Frequently asked questions

Common questions

  • Can LVNV Funding garnish my wages in Florida without going to court?

    No. LVNV must obtain a judgment from a Florida court before they can garnish wages or levy a bank account. Filing your Answer within 20 days under Fla. R. Civ. P. 1.140(a) prevents the automatic default judgment that makes garnishment possible. Florida also has a strong head-of-household exemption under Fla. Stat. § 222.11.

  • What if I already missed the 20-day deadline in Florida?

    File your Answer immediately and file a motion to vacate the default under Fla. R. Civ. P. 1.500(d), which requires showing excusable neglect, a meritorious defense, and due diligence. The longer you wait the harder all three showings become — act today.

  • Can I settle with LVNV Funding for less than the full amount?

    Yes. Debt buyers commonly settle real-Answer cases in Florida for forty to sixty cents on the dollar, sometimes much less. Settlement leverage increases dramatically once you raise FCCPA counterclaims and Rule 1.130(a) attachment defenses, because LVNV would rather take a discounted check than face fee-shifting damages.

  • Does LVNV Funding have to prove I owe the debt?

    Yes. Under Fla. R. Civ. P. 1.130(a), LVNV must attach the underlying contract to the complaint. Under Jaffer v. Chase Home Finance and Harry Pepper v. Lasseter, the chain of assignment must be proven for your specific account. If the attached documents are missing or contradictory, the exhibits control and the case can be dismissed.

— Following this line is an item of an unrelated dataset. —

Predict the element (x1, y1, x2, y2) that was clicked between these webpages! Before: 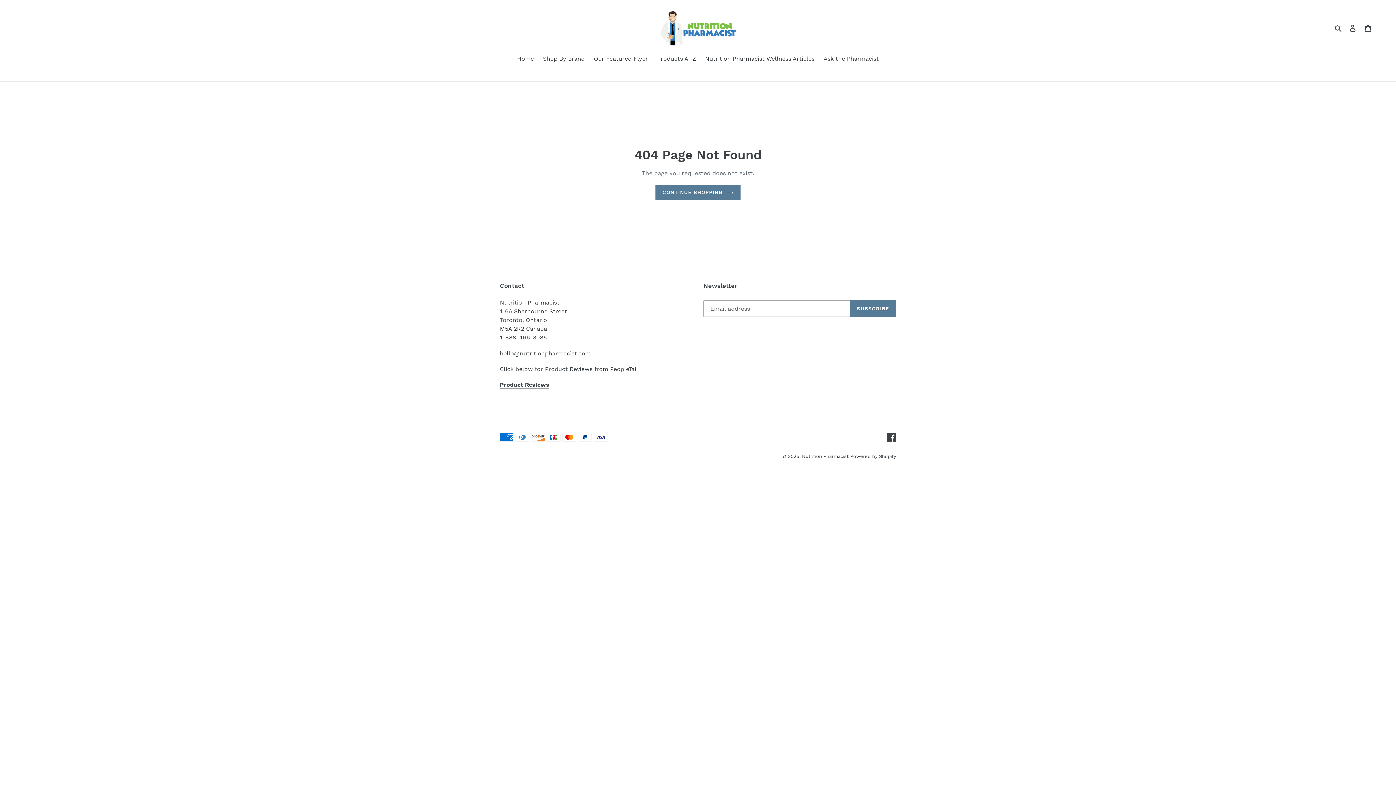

  • What is the statute of limitations on credit card debt in Florida?

    Five years under Fla. Stat. § 95.11(2)(b), measured from the date of your last payment. If LVNV filed suit more than five years after that date, the debt may be time-barred — and under FCCPA § 559.72(9), filing a known time-barred suit may also be a fee-shifted FCCPA violation.

  • What is the head-of-household exemption in Florida?

    Under Fla. Stat. § 222.11, if you are the primary wage earner providing more than half the support for a dependent, your wages may be fully exempt from garnishment. This exemption is one of the strongest debtor protections in the country and should be raised in any garnishment proceeding.

  • How do I know if LVNV Funding actually owns my debt?

    After filing your Answer, request the original cardholder agreement and every bill of sale through Fla. R. Civ. P. 1.350 discovery. Under Jaffer v. Chase Home Finance, 155 So. 3d 1199 (4th DCA 2015), the chain of assignment must be proven for your specific account. If LVNV cannot produce it, the case is vulnerable to dismissal.